Lead Organizer: Rita Franco-Santos, CSIRO, Oceans & Atmosphere (rita.franco-santos@outlook.com)
Co-organizers:
David Hambright, University of Oklahoma (lo-editor@aslo.org)
James Cloern, USGS (loletters-eic@aslo.org)
Laura Falkenberg, The Chinese University of Hong Kong (lobulletin-editor@aslo.org)
Paul Kemp, ASLO (lomethods-editor@aslo.org)
Presentations
08:30 AM
Functional trait-based approaches as a common framework for aquatic ecologists: synthesis and recent results (5838)
Primary Presenter: Sakina-Dorothée Ayata, Sorbonne University (sakina-dorothee.ayata@locean.ipsl.fr)
Aquatic ecologists face challenges in identifying the general rules of the functioning of ecosystems. A common framework, including freshwater, marine, benthic, and pelagic ecologists, is needed to bridge communication gaps and foster knowledge sharing. This framework should transcend local specificities and taxonomy in order to provide a common ground and shareable tools to address common scientific challenges. In a recent review paper published in Limnology and Oceanography (Martini et al., 2021), we advocated the use of functional trait-based approaches (FTBAs) for aquatic ecologists and proposed concrete paths to go forward. In this presentation, we will first present an overview of this synthesis work. Then, using a few examples of recent results, including from quantitative imaging, genomics, and machine learning, we will then concretely illustrate how FTBAs can allow aquatic ecologists to tackle some of the scientific challenges identified in the paper.
08:45 AM
THE EFFECT OF STRATIFICATION AND LIGHT CLIMATE ON CHLOROPHYLL A IN LAKES: THE POWER AND CHALLENGES OF TEAM SCIENCE AND FUTURE DIRECTIONS (7345)
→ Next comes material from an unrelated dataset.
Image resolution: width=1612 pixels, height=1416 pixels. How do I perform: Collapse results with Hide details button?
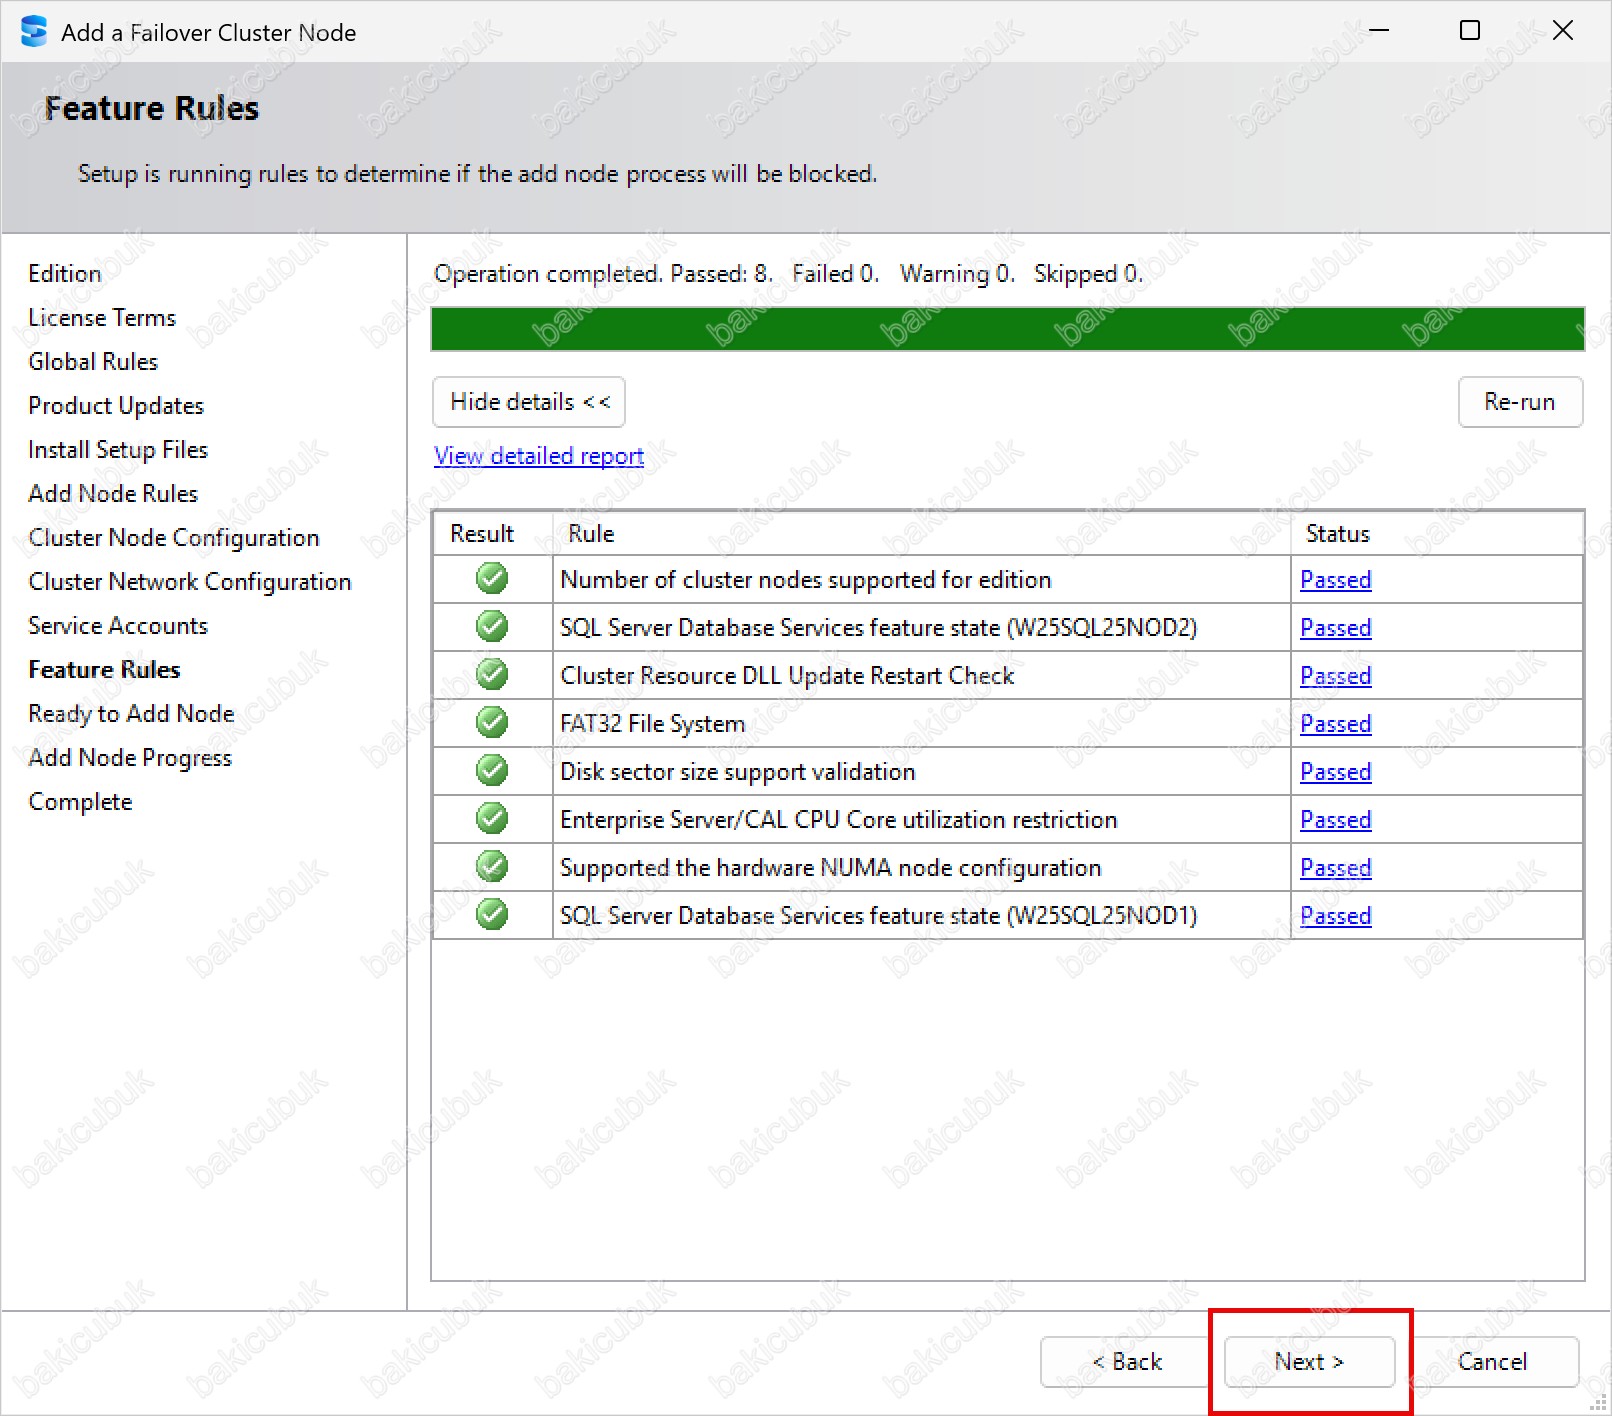pos(529,402)
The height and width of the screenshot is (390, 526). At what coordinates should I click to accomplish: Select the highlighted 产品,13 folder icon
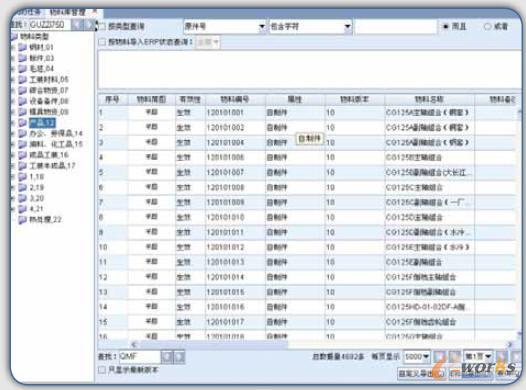(x=22, y=123)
Primary Presenter: Bastiaan Ibelings, University of Geneva (daniel.mcginnis@unige.ch)
While increasingly studied, the effects of climate change on lakes are still not widely understood. In fact, recent research suggests that lake response to climate change is dependent on the lake’s physical and biochemical functioning. Simply put, eutrophic lakes will respond differently to oligotrophic lakes. Thus, it is necessary to study numerous lakes to understand the drivers and feedback typically. Recently, we undertook a study “Stratification strength and light climate explain variation in chlorophyll a at the continental scale in the European Multi Lake Survey in a heatwave summer” (Donis and 200+ coauthors, L&O, 2021) investing the effect of nutrients and climate on algal variation. Using a team science approach inspired by GLEON, the EMLS snapshot approach, led by Dr. Evanthia Mantzouki in which 100s of – mainly young – European scientists participated, studied lake phytoplankton in 230 lakes spanning three climactic zones on the European continent. Here, we will provide a summary of the key findings from the study of Donis et al. We will also address the benefits and challenges of team science in addressing this, and similar research topics, studying nutrient and climate effects on lakes. Finally, we will highlight recent findings on the links between climate change and lake trophic status, mixing regimes and future research directions.
09:00 AM
New insights into oxic methane production in aquatic systems: is it relevant? (7469)
Primary Presenter: Hans-Peter Grossart, Leibniz Inst. for Freshwater Ecol. & Inland Fish. (hgrossart@igb-berlin.de)
Biological methane (CH4) production and accumulation in oxygenated waters challenges the long-standing paradigm that microbial CH4 production exclusively occurs under anoxic conditions. Methane production in the oxic, mixed surface layer of aquatic bodies increases CH4 fluxes to the atmosphere, forcing us to rethink the ecology and environmental dynamics of this powerful greenhouse gas. Different autotrophic and heterotrophic microorganisms (bacteria, fungi, Cyanobacteria, eukaryotic algae and even macrophytes) produce CH4 in oxic environments. Known processes include activity of nitrogenases, demethylation of methylphosphonates, methylamines or DMSP, while cyanobacteria and other phytoplankton produce CH4 in oxic waters during photosynthesis - often in combination with stresses via the presence of reactive oxygen species. Yet unknown or recently published processes including purely chemical reactions likely contribute as well. It was suggested that these processes can account for most of the CH4 flux in the oceans and in freshwaters, e.g. reaching up to 85% in stratified, temperate lakes. In addition, CH4 oxidation in oxygen saturated surface waters may have also been underestimated. As both processes are influenced by temperature, light, nutrient availability and aquatic food web dynamics, climate change has the potential to alter CH4 formation and consumption in oxic water layers, with profound consequences for atmospheric CH4 flux and climate feedback. I will provide a short summary of the state of the art and discuss open questions and challenges en route to better integrating oxic CH4 production into the global CH4 budget.
09:15 AM
Ocean aluminum fertilization as a carbon dioxide removal strategy (4938)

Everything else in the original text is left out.